Below are some entries. Copy out everything from the line containing "How do I perform: Enable" down to the line containing "I will point(324,292).", keeping every character as it is.

## Supplied information
++++++++

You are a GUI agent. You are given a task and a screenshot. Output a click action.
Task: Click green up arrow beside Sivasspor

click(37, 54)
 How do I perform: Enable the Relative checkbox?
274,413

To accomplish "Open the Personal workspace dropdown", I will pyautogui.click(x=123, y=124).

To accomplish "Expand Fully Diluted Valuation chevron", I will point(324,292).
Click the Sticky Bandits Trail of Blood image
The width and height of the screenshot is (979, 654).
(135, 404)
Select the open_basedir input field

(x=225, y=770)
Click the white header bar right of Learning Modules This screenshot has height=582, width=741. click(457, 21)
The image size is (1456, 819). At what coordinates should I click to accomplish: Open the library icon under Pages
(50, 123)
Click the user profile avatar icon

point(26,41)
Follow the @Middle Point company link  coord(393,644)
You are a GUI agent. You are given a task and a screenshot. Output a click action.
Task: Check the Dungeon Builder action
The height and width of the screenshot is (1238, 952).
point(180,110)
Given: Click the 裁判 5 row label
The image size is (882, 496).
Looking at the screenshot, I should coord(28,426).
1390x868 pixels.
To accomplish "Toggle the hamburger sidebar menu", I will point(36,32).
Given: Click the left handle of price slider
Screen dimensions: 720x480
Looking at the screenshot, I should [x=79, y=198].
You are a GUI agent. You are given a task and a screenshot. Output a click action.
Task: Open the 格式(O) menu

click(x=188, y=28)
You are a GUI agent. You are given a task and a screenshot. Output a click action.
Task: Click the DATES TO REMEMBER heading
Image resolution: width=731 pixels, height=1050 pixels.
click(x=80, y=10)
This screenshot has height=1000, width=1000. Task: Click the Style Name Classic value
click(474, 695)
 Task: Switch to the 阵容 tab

++++++++

## Answer in full
 How do I perform: Enable the Relative checkbox?
274,413

To accomplish "Open the Personal workspace dropdown", I will pyautogui.click(x=123, y=124).

To accomplish "Expand Fully Diluted Valuation chevron", I will point(324,292).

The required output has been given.